◆ Task statement ◆
Recast every line of the records below as a Markdown table with the columns "No." and "Text," numbering each row and omitting blank lines. Leave the pictures out of the answer.

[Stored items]
-------
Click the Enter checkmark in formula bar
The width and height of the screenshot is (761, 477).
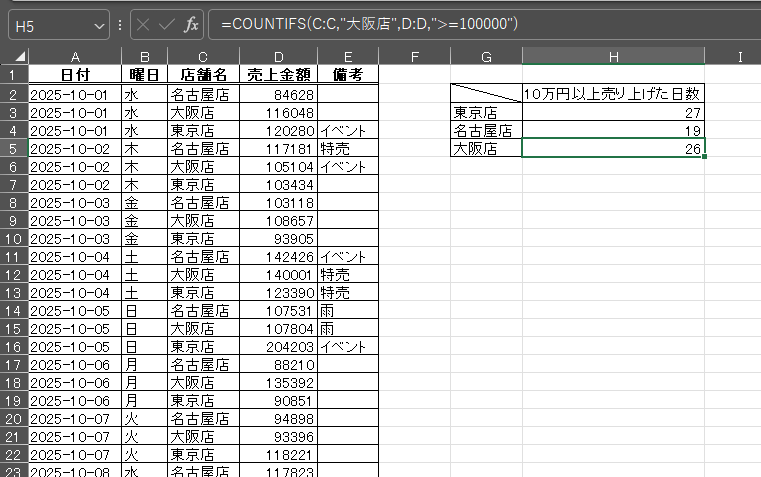point(167,24)
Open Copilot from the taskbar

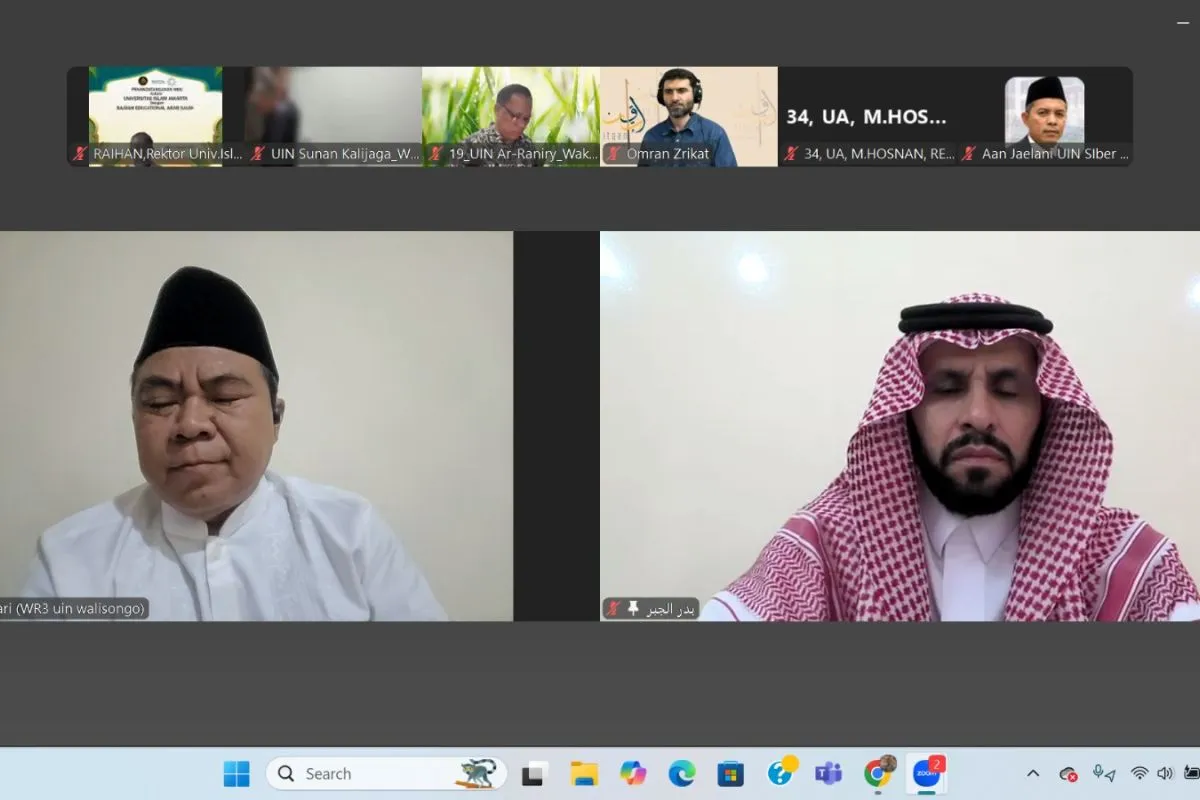pos(633,773)
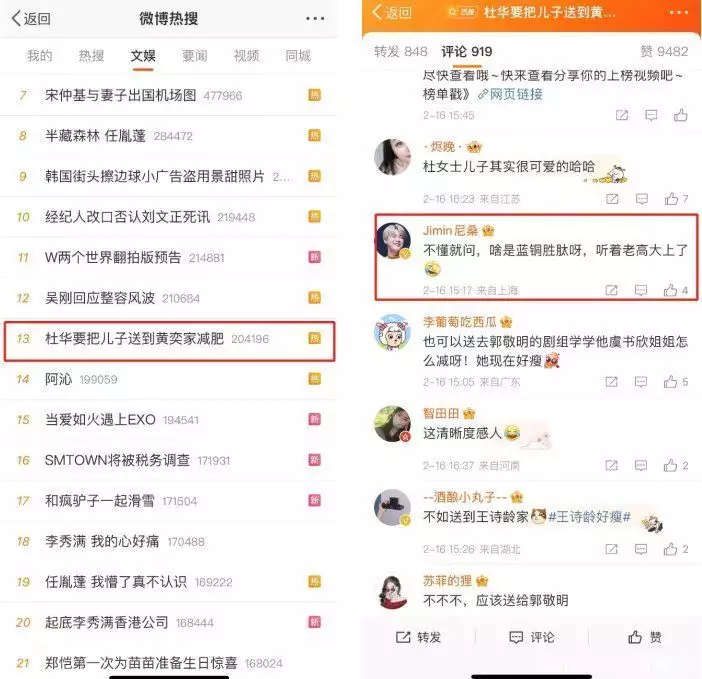This screenshot has height=679, width=702.
Task: Open the #王诗龄好瘦# hashtag link
Action: (x=589, y=517)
-------
◆ Solution to this exercise ◆
| No. | Text |
|---|---|
| 1 | Click the Enter checkmark in formula bar |
| 2 | The width and height of the screenshot is (761, 477). |
| 3 | point(167,24) |
| 4 | Open Copilot from the taskbar |
| 5 | pos(633,773) |
| 6 | This screenshot has height=679, width=702. |
| 7 | Task: Open the #王诗龄好瘦# hashtag link |
| 8 | Action: (x=589, y=517) |